Die Rückkehr des verlorenen Sohnes, Ölgemälde in der Eremitage, Russland.
Das Gemälde zeigt eine Szene mit drei Figuren, wobei der kniende Sohn in zerschlissenen Kleidern von einem älteren Mann umarmt wird, während ein weiterer Zuschauer im Hintergrund rechts steht. Die Farbpalette besteht aus warmen Erdtönen und Gold, wobei ein Lichtstrahl auf die beiden zentralen Gestalten fällt.
Rembrandt malte diese Arbeit in seinen letzten Lebensjahren zwischen 1665 und 1668, als er in Amsterdam mit persönlichen Verlusten und Armut kämpfte. Die Eremitage erwarb das Werk 1766 aus einer französischen Sammlung für Katharina die Große.
Das Gemälde nimmt einen zentralen Platz in der niederländischen Sammlung ein und zeigt ein Gleichnis aus dem Lukasevangelium über Vergebung und bedingungslose Liebe. Besucher verweilen oft lange vor dieser Darstellung, in der der Vater seinen verloren geglaubten Sohn in einer stummen Umarmung empfängt.
Das Werk hängt in einem der Säle für niederländische Meister, wo man genug Abstand halten sollte, um das gesamte Format zu erfassen. Morgens ist es oft ruhiger, sodass man die Farbschichten und den Pinselstrich aus der Nähe betrachten kann.
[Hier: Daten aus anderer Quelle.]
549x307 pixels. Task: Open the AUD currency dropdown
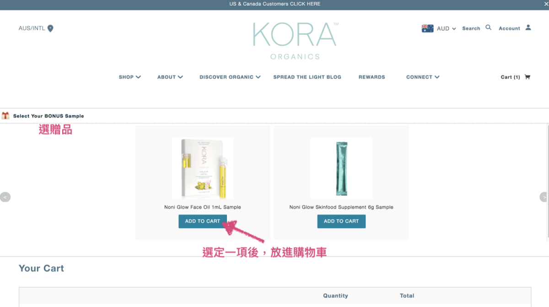coord(445,28)
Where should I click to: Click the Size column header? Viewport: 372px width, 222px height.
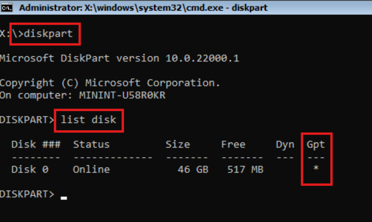pos(177,144)
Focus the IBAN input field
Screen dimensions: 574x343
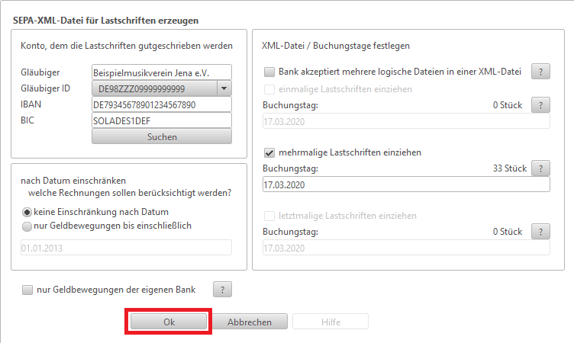[160, 104]
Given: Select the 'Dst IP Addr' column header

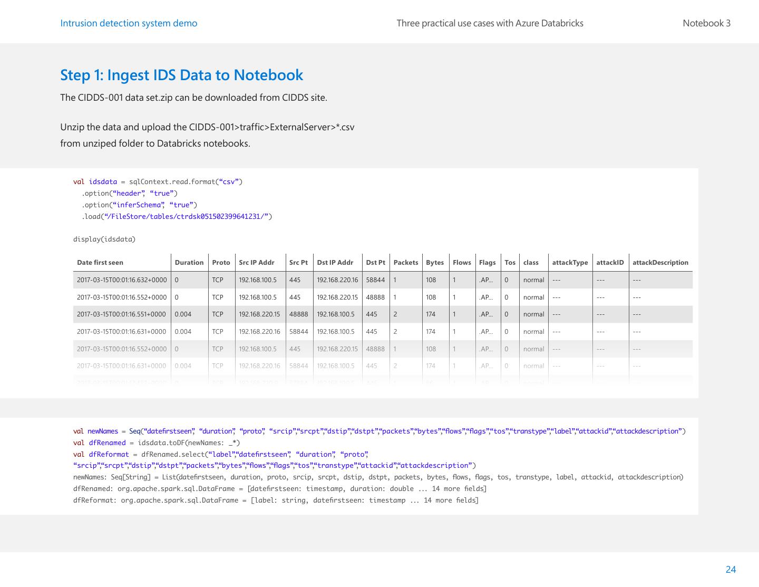Looking at the screenshot, I should tap(335, 263).
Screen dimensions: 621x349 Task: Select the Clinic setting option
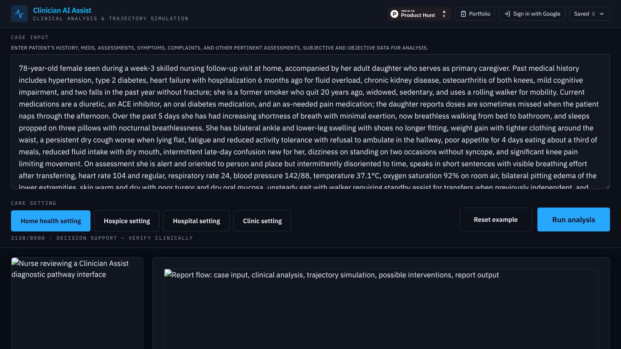[262, 221]
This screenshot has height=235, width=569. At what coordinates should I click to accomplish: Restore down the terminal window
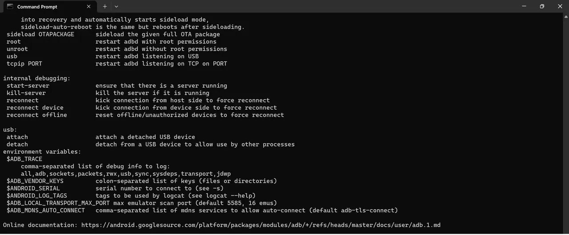542,6
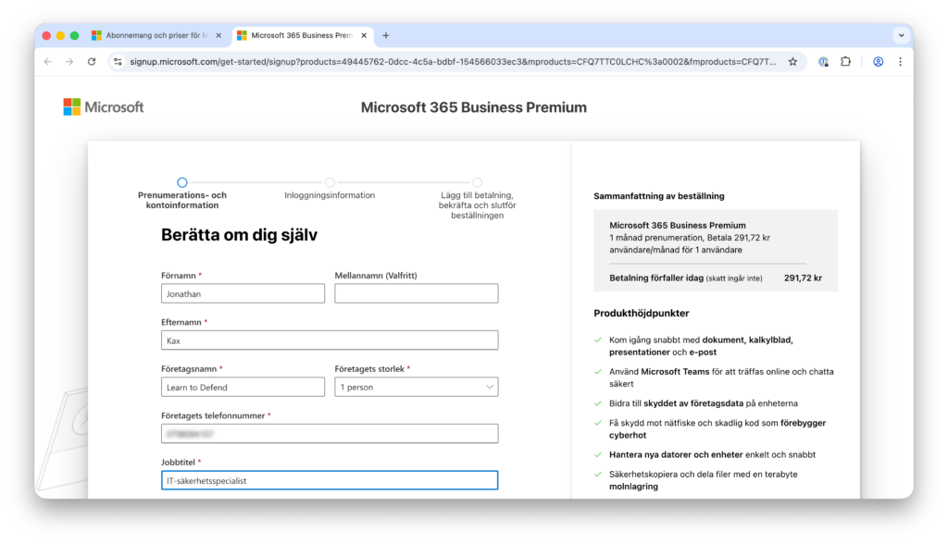Bookmark this page with the star icon
This screenshot has height=544, width=948.
[x=792, y=62]
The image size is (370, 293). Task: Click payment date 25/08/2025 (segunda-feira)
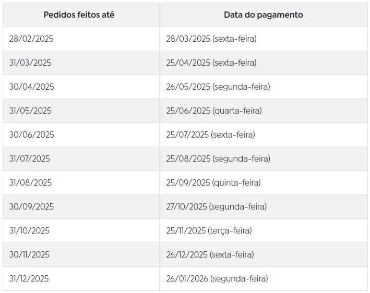pos(218,158)
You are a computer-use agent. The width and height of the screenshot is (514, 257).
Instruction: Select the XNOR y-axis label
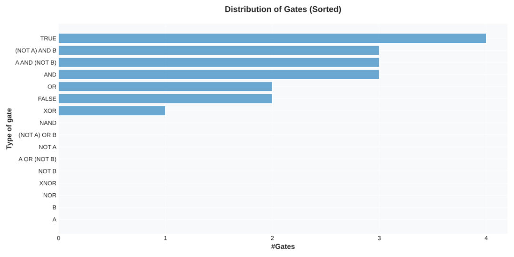[48, 183]
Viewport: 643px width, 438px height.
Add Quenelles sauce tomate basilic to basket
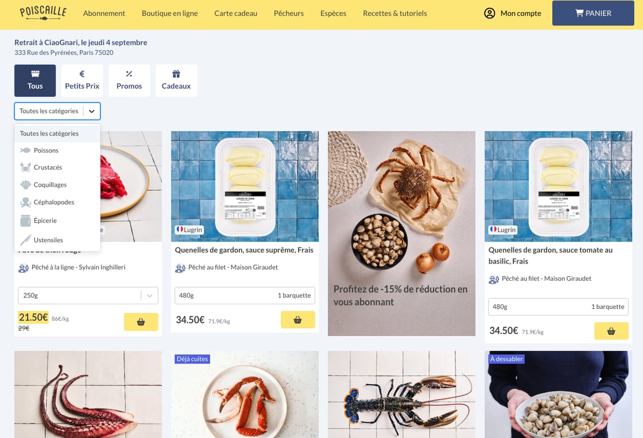tap(611, 331)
Die Hände des Vaters wirken unterschiedlich: die linke erscheint kräftig und schützend, während die rechte weicher und fürsorglicher gestaltet ist. Diese Asymmetrie lädt zu verschiedenen Deutungen ein, von symbolischer Vereinigung männlicher und weiblicher Fürsorge bis zu einer technischen Entscheidung des Malers.